Are you planning to sell your property in Cyprus quickly? The news from Cyprus is very good! The Cyprus parliament has decided to reduce the Immovable Property Tax for 2016 by 75%. What’s more, the Immovable Property Tax in Cyprus will be completely abolished in 2017.
Averof Neophytou, the leader of the ruling DISY is the person behind this radical proposal. Mr. Neophytou had the decision passed by the parliament in Cyprus by a comfortable majority vote.
Indeed, before the vote there was a lot of debate between the government and the opposition parties, all of whom wanted their own proposal to be passed. But eventually it was the ruling DISY that had the last say on the matter, getting a 75 percent discount on the Immovable Property Tax this year and planning to do away with it entirely in 2017.

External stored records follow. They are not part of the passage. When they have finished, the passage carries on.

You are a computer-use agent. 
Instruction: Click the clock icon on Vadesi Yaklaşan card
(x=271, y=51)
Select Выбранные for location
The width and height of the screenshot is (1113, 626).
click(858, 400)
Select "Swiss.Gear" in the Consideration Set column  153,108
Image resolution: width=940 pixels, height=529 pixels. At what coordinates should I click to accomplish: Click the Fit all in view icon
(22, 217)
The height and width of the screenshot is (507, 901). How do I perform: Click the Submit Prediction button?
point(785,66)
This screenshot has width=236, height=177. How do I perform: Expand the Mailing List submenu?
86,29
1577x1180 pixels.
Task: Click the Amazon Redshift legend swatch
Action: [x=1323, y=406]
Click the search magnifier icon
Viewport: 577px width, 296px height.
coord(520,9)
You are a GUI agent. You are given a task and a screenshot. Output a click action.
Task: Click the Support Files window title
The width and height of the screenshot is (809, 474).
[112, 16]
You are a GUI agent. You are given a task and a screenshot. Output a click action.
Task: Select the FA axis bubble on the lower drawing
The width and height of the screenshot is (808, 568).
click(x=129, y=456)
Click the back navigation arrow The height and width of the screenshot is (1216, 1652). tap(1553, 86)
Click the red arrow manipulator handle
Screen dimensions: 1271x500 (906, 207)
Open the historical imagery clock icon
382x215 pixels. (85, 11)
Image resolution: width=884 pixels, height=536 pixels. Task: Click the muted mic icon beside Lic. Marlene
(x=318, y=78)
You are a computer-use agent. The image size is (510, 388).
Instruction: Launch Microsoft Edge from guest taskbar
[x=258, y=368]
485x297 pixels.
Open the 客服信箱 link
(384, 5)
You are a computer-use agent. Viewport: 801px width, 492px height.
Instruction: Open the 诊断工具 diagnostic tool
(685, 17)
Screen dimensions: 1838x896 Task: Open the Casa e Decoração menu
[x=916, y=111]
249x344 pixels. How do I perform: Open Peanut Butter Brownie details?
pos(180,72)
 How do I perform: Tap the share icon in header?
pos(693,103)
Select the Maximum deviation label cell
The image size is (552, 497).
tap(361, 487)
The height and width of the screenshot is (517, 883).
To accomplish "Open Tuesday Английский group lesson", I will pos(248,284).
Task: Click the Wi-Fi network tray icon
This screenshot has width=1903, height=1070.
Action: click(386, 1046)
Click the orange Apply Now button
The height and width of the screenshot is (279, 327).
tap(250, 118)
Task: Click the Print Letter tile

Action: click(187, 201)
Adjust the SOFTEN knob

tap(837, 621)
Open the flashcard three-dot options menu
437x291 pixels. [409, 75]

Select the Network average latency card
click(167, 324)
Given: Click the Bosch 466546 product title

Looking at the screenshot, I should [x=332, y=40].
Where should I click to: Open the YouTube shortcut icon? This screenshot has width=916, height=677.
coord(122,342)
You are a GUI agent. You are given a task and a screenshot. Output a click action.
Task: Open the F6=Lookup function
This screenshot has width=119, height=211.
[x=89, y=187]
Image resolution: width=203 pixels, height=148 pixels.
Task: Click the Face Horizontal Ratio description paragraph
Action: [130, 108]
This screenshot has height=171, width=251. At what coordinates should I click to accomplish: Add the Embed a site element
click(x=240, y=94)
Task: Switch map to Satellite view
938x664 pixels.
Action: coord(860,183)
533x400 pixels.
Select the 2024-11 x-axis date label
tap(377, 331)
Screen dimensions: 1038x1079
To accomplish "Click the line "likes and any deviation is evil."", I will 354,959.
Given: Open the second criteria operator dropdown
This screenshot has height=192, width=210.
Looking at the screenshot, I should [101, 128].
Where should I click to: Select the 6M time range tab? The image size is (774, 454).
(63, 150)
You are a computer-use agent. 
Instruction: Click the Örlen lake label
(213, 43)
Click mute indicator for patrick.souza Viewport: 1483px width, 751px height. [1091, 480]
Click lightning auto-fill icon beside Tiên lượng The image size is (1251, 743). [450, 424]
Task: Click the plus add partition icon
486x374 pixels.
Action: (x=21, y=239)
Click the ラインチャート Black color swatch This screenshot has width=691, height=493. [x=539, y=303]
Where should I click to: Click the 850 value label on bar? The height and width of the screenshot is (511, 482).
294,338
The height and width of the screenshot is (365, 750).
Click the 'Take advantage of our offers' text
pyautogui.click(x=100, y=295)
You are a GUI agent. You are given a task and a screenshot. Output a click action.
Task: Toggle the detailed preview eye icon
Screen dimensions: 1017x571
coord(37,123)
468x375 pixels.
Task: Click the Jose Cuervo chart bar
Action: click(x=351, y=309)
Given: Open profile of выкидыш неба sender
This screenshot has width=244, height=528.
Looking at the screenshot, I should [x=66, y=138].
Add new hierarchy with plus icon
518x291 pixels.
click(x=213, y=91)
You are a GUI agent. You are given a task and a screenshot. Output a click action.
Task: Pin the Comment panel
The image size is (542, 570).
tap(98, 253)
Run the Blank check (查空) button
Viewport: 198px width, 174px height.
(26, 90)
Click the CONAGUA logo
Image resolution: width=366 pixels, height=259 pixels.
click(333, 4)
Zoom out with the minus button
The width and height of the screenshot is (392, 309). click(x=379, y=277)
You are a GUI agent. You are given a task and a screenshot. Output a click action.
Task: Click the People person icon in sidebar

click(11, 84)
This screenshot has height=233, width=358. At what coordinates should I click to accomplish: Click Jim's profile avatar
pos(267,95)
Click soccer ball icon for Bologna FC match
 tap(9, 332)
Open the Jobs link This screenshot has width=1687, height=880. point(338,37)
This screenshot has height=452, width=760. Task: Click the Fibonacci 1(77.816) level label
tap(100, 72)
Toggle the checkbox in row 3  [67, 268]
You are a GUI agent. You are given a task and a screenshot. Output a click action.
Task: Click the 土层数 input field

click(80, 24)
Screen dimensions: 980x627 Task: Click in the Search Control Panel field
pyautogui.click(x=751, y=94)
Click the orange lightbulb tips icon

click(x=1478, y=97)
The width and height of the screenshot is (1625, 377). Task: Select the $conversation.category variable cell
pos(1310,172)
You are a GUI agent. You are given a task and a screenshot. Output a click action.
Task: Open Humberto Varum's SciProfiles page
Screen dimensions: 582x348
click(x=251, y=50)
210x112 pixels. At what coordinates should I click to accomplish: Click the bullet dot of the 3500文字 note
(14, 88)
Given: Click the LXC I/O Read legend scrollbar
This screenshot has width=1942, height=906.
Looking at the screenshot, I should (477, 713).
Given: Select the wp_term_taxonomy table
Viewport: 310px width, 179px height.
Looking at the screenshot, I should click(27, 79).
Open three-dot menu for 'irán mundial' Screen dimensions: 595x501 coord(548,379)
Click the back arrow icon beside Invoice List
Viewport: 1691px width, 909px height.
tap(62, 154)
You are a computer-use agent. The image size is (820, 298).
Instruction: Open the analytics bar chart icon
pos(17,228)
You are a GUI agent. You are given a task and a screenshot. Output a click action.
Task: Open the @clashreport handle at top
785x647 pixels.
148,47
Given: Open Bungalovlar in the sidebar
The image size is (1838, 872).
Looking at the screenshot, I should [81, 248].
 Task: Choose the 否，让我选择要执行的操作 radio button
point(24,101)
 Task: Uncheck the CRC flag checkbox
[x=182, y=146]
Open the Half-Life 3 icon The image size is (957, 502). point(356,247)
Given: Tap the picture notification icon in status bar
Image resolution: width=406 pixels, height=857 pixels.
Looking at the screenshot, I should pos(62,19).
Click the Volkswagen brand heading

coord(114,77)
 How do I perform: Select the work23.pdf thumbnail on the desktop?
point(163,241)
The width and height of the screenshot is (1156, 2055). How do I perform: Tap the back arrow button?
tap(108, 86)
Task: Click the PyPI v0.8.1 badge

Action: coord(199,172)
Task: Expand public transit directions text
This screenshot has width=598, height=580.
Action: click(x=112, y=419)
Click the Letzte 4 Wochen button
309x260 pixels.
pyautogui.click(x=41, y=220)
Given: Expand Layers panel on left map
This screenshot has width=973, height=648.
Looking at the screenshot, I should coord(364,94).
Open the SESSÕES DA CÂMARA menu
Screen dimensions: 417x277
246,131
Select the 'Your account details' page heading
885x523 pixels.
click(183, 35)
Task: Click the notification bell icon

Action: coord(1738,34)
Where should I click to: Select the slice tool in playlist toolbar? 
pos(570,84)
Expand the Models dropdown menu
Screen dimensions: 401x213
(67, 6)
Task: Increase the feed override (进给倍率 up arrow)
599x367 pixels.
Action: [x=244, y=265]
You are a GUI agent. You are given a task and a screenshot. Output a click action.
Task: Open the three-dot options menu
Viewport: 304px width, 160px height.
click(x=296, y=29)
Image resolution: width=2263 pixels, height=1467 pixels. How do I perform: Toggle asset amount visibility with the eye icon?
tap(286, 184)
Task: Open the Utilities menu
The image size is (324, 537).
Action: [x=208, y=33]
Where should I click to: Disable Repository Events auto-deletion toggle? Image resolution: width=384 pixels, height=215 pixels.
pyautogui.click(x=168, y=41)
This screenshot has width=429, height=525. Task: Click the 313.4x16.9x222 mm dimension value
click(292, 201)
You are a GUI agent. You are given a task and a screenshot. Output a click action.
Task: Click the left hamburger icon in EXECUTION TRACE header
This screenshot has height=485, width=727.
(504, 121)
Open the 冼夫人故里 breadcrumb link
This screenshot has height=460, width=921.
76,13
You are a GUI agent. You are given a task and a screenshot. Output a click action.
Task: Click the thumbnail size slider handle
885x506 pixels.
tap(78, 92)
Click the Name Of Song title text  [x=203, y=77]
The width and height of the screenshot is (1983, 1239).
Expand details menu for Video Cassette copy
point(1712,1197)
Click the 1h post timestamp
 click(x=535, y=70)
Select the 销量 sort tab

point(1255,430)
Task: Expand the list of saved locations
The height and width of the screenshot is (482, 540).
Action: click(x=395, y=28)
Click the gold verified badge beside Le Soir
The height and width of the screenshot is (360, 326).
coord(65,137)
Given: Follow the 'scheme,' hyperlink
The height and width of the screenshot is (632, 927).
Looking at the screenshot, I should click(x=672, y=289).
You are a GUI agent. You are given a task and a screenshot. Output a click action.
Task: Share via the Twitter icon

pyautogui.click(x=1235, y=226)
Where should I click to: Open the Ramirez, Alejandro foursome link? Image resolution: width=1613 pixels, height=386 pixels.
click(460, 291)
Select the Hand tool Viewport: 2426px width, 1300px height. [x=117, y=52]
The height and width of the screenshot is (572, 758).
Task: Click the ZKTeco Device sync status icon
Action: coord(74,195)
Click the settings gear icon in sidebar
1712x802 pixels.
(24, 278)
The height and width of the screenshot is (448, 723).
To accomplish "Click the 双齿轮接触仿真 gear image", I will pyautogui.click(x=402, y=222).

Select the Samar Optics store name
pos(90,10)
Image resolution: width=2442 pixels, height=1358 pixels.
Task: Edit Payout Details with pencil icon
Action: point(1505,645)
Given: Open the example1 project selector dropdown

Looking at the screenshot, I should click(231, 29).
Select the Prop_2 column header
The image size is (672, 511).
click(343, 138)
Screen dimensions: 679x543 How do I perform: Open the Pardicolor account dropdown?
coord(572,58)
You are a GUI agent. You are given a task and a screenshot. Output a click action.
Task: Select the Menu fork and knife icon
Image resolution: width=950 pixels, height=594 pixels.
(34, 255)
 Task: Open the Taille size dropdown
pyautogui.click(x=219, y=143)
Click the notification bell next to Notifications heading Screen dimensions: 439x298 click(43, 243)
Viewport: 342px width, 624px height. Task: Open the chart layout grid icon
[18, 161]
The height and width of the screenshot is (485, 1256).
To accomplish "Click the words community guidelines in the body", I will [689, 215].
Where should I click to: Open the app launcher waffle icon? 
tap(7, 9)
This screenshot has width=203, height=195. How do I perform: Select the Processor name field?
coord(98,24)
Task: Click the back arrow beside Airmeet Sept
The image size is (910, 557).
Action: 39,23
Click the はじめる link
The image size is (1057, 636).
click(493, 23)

The 2016 tax will be based on 1980s prices. The government’s proposal was supported by the Solidarity movement as well as by EDEK and DIKO. . The new proposal was only opposed by 18 members of AKEL and 2 members of ELAM. The Citizen’s Alliance and the Greens decided to abstain from the vote.
What it means is that if you are an owner of a property in Cyprus, you will be expected to pay 25 percent of the property tax that you paid in 2015. However, if you delay paying the property tax, a penalty of 2.5 percent will be imposed, which means, you will end up paying 27.5 percent of last year’s amount.
An earlier bill by the government wanted a flat rate on property tax based on 2013 property values. This was rejected by the parliament. This proposal would have raised €45 million, of which €15 million would be given to the local authorities.
There was a counterproposal from AKEL and DIKO who wanted a progressive taxation instead and wanted a higher rate of tax imposed on high value properties. This proposal was also rejected by the parliament.
Mr. Neophytou fought accusations that his government had introduced the new proposal to protect the interests of rich investors in Cyprus properties. He said, “The wealthy may have more debt than the value of their assets, whereas those who have never paid tax may, in fact, be the truly rich.”
Giorgos Loucaides of the AKEL said in response, “The government has left the less-privileged to pick up the tab in a bid to serve big private interests. We are in favour of scrapping this tax, but by turning it into a tax on the wealthy, not in favour of the very few privileged.”
Christiana Erotocritou of DIKO supported the government. She said, “The 2013 valuations create many distortions, and those from 1980 are unfair, but the choice was between the devil we know, meaning the 1980 distortions, and the one we don’t, meaning the unknowns that will emerge if we employ the 2013 pricings.”
Giorgos Lillikas of the Citizens’ Alliance insisted that all the proposals tabled were wrong and unfair. “We need to move toward fairness,” he concluded.
Regardless, if you’re looking to sell your villa in Cyprus online, you should be happy about the positive steps taken by the government to protect the interests of property investors and home owners in the country.